◆ **What to work on**:
Could you transcribe exactly the lines from the one containing "The height and" through the last line of the records below, leaving out the pictures?
===== Supplied data =====
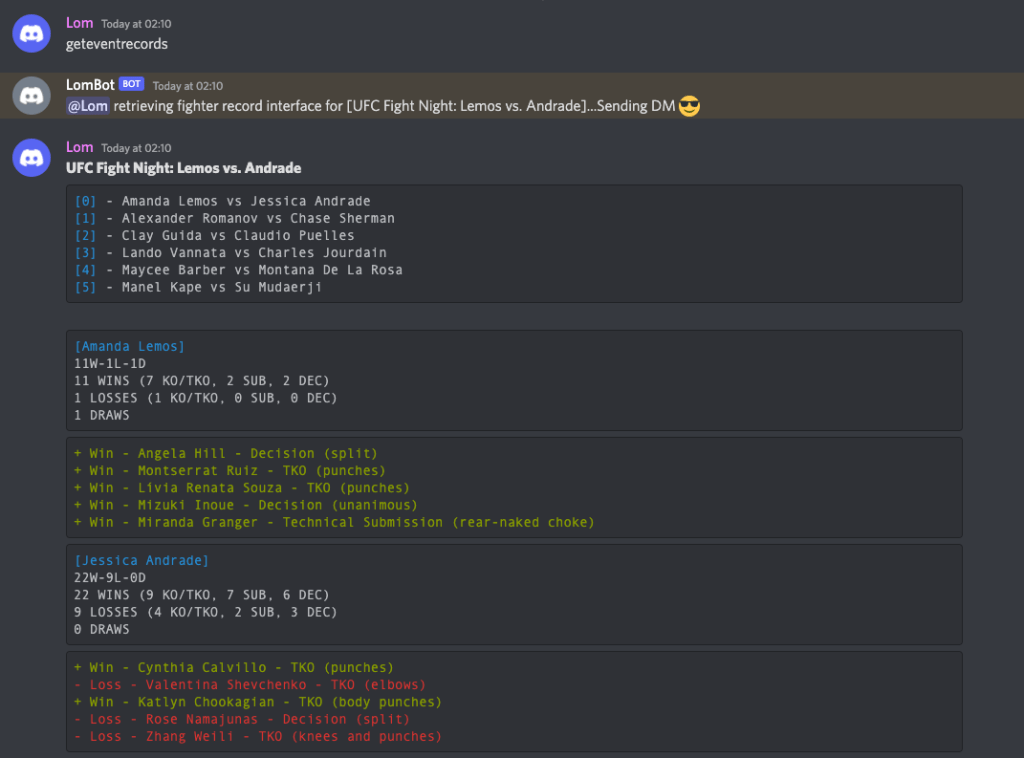Click the sunglasses emoji after Sending DM

(689, 106)
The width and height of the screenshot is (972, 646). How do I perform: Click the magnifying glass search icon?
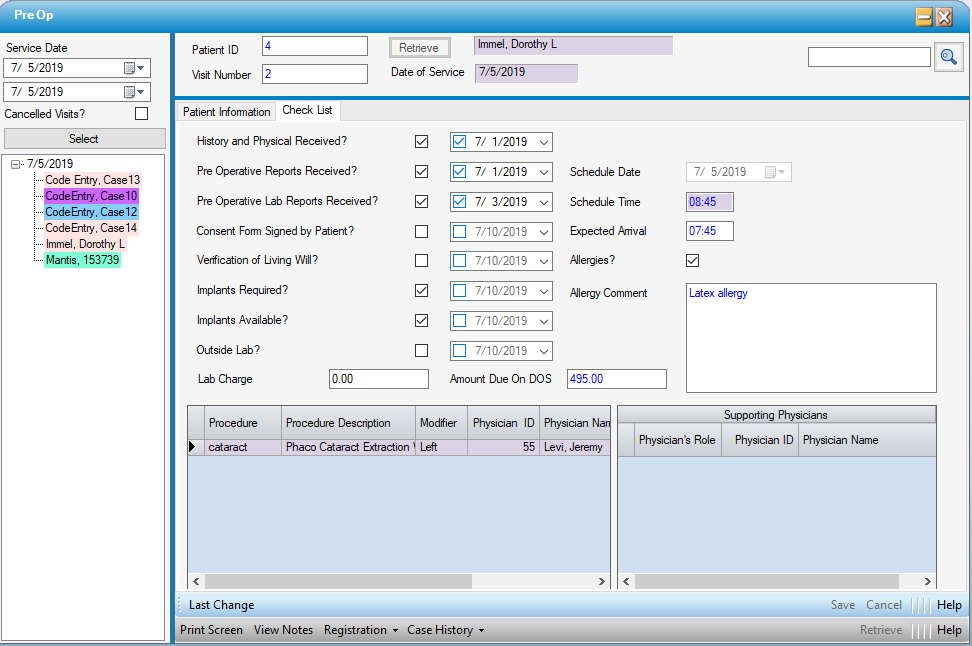[x=948, y=58]
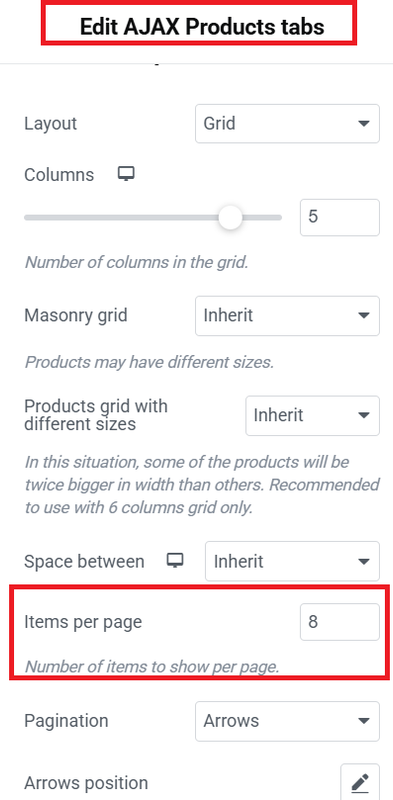393x800 pixels.
Task: Expand the Masonry grid Inherit dropdown
Action: click(x=287, y=316)
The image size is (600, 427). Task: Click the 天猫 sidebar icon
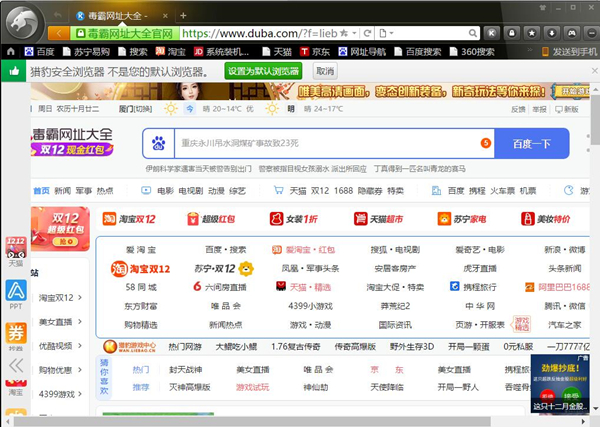(15, 246)
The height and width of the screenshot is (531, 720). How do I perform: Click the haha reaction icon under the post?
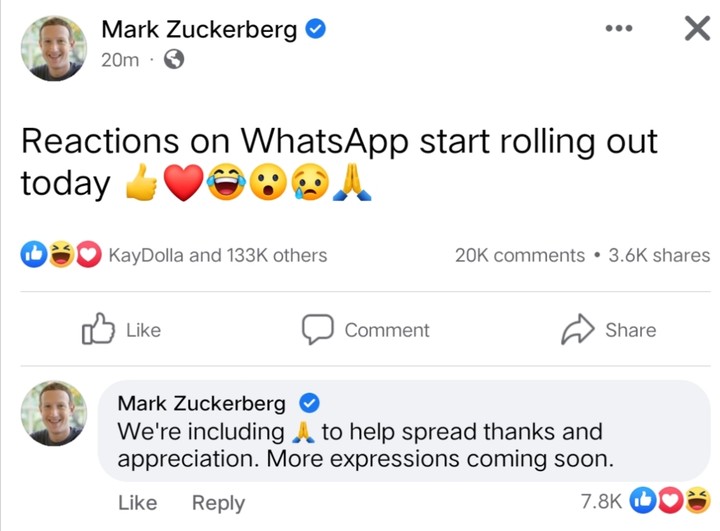pos(60,255)
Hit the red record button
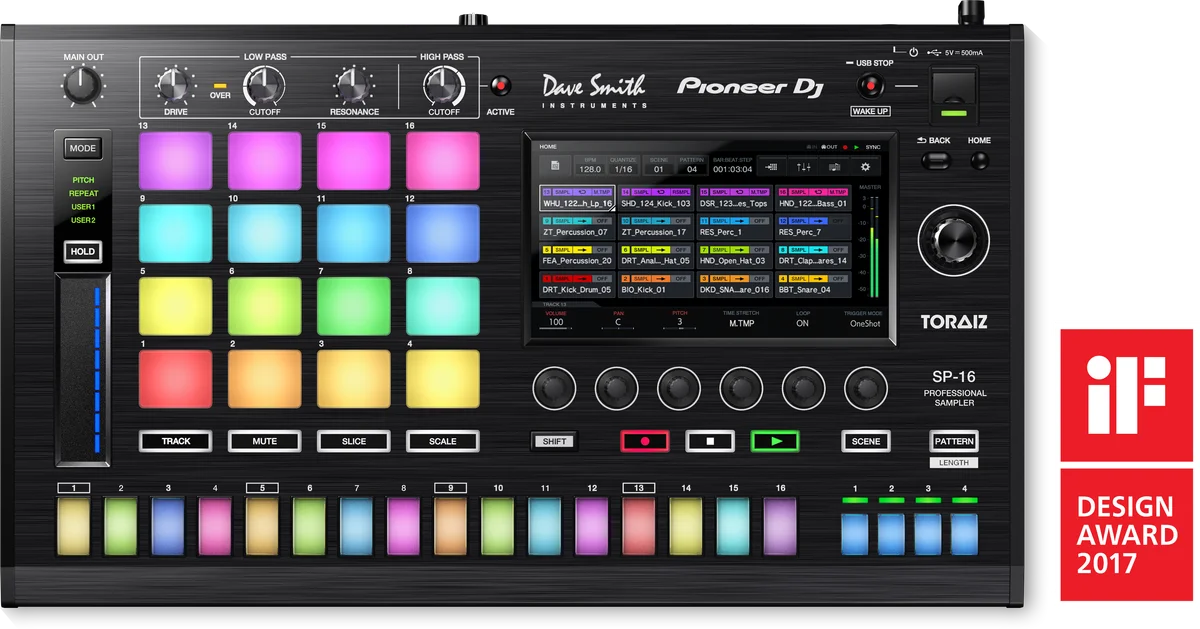 [645, 441]
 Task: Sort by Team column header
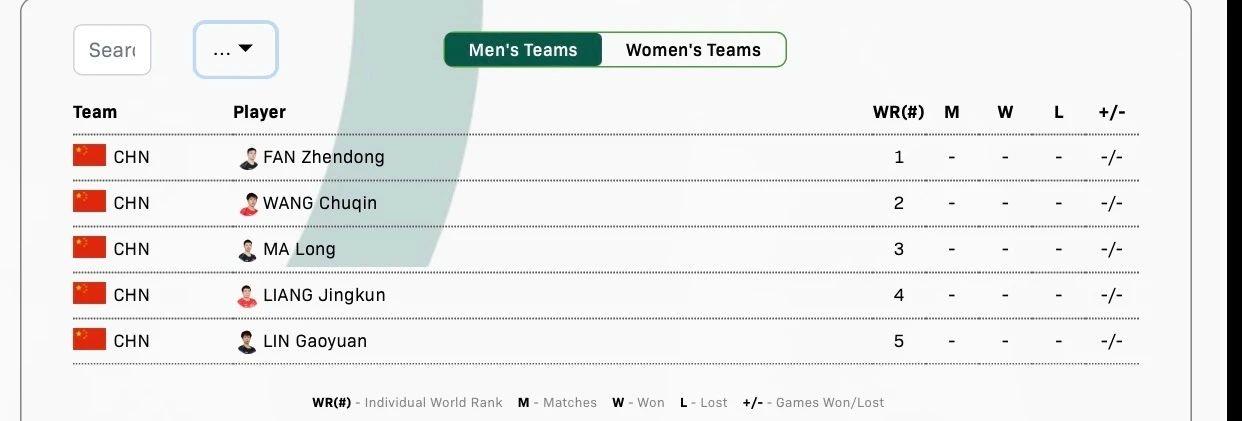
=====
◆ **Result**:
The height and width of the screenshot is (531, 720). How do I perform: Click the haha reaction icon under the post?
pos(60,255)
Hit the red record button
 [645, 441]
 Task: Sort by Team column header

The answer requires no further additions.